Nasr devised another exit strategy. At the end of 1995 or the start of 1996 he bought tickets for the family to fly to Cairo via Munich. He was told that to change planes in Germany, they would need German visas, so, as he later told the story (with possible embellishment), he bribed an officer to let them through the emigration checkpoint. He had also been told that Glina was too far pregnant to be allowed on a commercial flight, so he had her dress in thick, baggy clothes to disguise her state. Nobody stopped her as they boarded. Later, when the flight began its descent to Munich, Glina pretended to go into labor, on Nasr’s instructions. She must have been convincing, because when they landed an emergency crew was waiting at the jetway. A German officer came aboard and said Glina would be taken to a hospital but since Nasr and his daughter had no entry papers, they would have to stay on the plane. When Nasr refused to be separated from his wife, the airline crew begged him not to make a scene. They were in enough trouble, they said, for transporting a woman in so advanced a pregnancy. He ignored them and demanded asylum. Under German law, he was permitted to remain in the country while the government evaluated his claim, so the whole family was taken to the hospital, where doctors discovered that Glina was only seven months pregnant and not in labor. They were sent to a refugee center outside Munich to await the outcome of their plea.

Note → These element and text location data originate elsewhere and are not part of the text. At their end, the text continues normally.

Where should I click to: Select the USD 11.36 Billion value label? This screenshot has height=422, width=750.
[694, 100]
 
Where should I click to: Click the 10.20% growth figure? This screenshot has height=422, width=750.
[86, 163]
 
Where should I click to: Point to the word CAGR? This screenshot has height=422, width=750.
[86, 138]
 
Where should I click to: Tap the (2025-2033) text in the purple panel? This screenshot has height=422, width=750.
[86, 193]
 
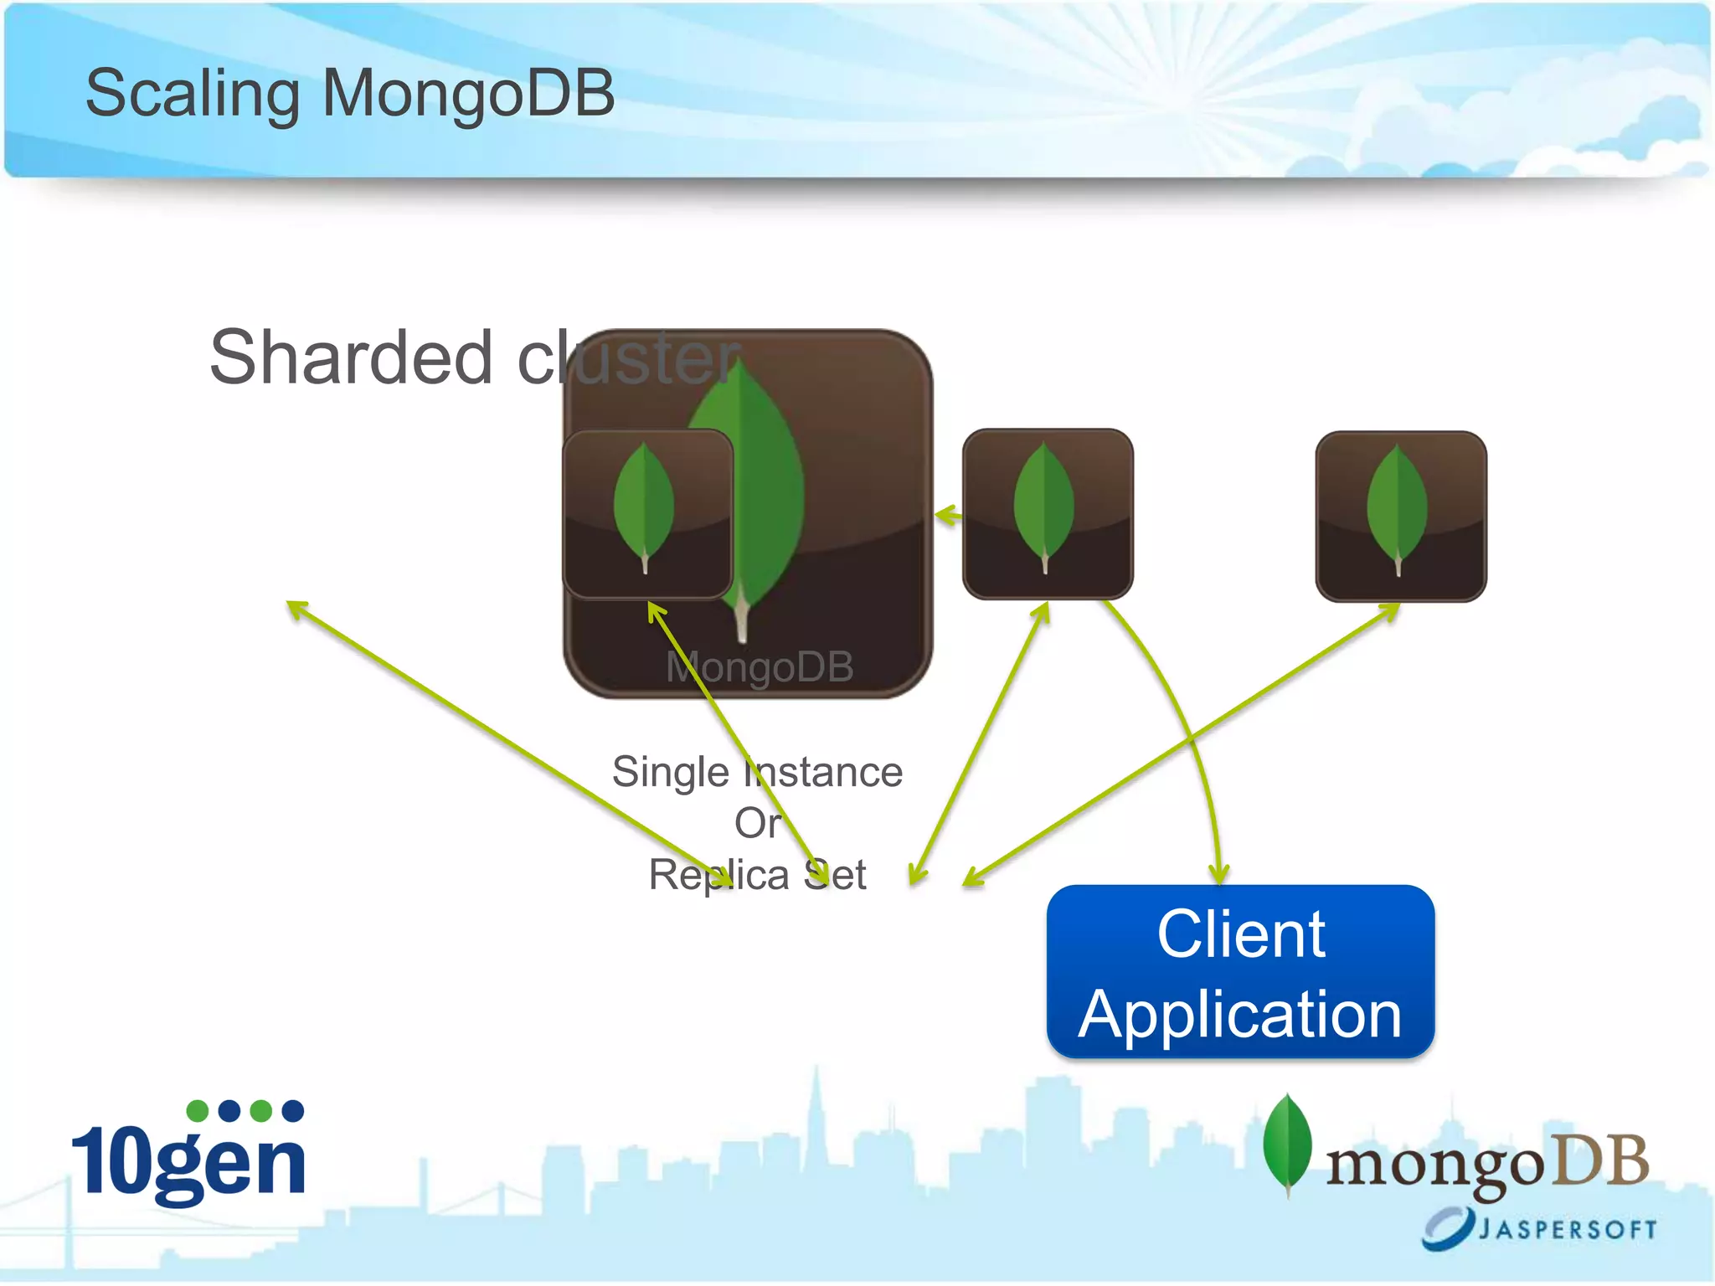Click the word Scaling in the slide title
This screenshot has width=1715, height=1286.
pos(192,95)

While they waited, Glina gave birth to a boy, whom they named Omar. In history, Omar was a seventh-century caliph who evicted Christians and Jews from Arabia and reserved Mecca and Medina for Muslims ever after. The production of a male heir earned Nasr the honorific Abu Omar, Father of Omar. Technically speaking, he was also Abu Sara, but that title would not have been considered a decoration; Glina, on Sara’s birth, had become Umm Sara, Mother of Sara. Some months later Germany denied their request and they appealed. By the time the denial was finally affirmed, they had spent nearly a year and a half in the refugee center. What Abu Omar, forbidden to work, did with himself while Glina attended to home and children remains a matter of speculation. Confinement, however, was not good for their marriage. They quarreled often, and after one tremendous fight, they divorced in the fashion permitted by some schools of Islam—the husband solemnly declaring himself through with his wife, whereupon God recognizes their partition. For reasons unknown, they did not also dissolve their civil marriage in Albania. When their final plea was denied, Glina returned to Tirana with the children, but Abu Omar’s future lay elsewhere. He would, he determined, slip into Italy.